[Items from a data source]
++++++++++++++++++++

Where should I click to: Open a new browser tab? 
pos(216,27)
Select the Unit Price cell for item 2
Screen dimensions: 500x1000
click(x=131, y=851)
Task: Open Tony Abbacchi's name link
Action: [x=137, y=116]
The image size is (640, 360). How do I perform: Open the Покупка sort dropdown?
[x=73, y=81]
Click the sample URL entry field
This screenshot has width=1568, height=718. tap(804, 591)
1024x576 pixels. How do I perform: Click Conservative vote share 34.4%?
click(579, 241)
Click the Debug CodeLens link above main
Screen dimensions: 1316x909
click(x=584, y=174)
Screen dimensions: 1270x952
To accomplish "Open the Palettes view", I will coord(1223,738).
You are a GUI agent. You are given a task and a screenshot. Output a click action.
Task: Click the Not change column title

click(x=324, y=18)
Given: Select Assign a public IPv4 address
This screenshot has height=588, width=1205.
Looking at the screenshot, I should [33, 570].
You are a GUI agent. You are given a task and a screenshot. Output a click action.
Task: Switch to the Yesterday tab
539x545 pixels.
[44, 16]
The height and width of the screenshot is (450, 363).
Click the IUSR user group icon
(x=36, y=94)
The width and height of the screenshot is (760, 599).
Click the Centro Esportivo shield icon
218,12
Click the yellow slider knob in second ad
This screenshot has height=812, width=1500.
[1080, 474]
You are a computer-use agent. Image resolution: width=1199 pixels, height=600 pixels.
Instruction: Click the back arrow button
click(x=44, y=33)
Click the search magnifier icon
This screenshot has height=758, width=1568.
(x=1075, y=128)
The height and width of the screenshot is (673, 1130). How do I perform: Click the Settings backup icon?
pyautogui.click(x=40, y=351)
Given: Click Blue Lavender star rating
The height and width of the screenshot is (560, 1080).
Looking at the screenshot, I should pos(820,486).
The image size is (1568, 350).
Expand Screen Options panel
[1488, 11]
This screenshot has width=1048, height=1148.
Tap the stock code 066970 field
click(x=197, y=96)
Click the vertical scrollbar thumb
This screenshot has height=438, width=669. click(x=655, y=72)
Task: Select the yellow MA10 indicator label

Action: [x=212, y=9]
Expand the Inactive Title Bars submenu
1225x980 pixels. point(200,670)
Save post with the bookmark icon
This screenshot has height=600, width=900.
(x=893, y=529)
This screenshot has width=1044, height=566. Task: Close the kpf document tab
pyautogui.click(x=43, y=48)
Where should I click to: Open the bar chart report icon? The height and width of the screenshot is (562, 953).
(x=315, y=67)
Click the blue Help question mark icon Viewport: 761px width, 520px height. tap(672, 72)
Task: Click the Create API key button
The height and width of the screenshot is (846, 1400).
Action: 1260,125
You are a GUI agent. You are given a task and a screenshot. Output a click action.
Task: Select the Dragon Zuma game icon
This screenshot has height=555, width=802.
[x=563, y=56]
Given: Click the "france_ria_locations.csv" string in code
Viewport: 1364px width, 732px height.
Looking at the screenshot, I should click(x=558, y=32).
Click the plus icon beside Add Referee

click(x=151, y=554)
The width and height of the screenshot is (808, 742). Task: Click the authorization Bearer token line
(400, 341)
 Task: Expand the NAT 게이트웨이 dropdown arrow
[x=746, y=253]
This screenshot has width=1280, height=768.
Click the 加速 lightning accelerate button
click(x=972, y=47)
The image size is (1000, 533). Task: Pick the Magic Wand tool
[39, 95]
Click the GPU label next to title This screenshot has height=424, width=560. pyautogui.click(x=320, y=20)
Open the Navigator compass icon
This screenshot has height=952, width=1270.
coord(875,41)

++++++++++++++++++++

*Task statement*.
Restate exactly the records above from their first line through the line that holds "Given: Click Blue Lavender star rating", please, including both and leaving out all others.

*Response*.
Where should I click to: Open a new browser tab? 
pos(216,27)
Select the Unit Price cell for item 2
Screen dimensions: 500x1000
click(x=131, y=851)
Task: Open Tony Abbacchi's name link
Action: [x=137, y=116]
The image size is (640, 360). How do I perform: Open the Покупка sort dropdown?
[x=73, y=81]
Click the sample URL entry field
This screenshot has width=1568, height=718. tap(804, 591)
1024x576 pixels. How do I perform: Click Conservative vote share 34.4%?
click(579, 241)
Click the Debug CodeLens link above main
Screen dimensions: 1316x909
click(x=584, y=174)
Screen dimensions: 1270x952
To accomplish "Open the Palettes view", I will coord(1223,738).
You are a GUI agent. You are given a task and a screenshot. Output a click action.
Task: Click the Not change column title

click(x=324, y=18)
Given: Select Assign a public IPv4 address
This screenshot has height=588, width=1205.
Looking at the screenshot, I should [33, 570].
You are a GUI agent. You are given a task and a screenshot. Output a click action.
Task: Switch to the Yesterday tab
539x545 pixels.
[44, 16]
The height and width of the screenshot is (450, 363).
Click the IUSR user group icon
(x=36, y=94)
The width and height of the screenshot is (760, 599).
Click the Centro Esportivo shield icon
218,12
Click the yellow slider knob in second ad
This screenshot has height=812, width=1500.
[1080, 474]
You are a computer-use agent. Image resolution: width=1199 pixels, height=600 pixels.
Instruction: Click the back arrow button
click(x=44, y=33)
Click the search magnifier icon
This screenshot has height=758, width=1568.
(x=1075, y=128)
The height and width of the screenshot is (673, 1130). How do I perform: Click the Settings backup icon?
pyautogui.click(x=40, y=351)
Given: Click Blue Lavender star rating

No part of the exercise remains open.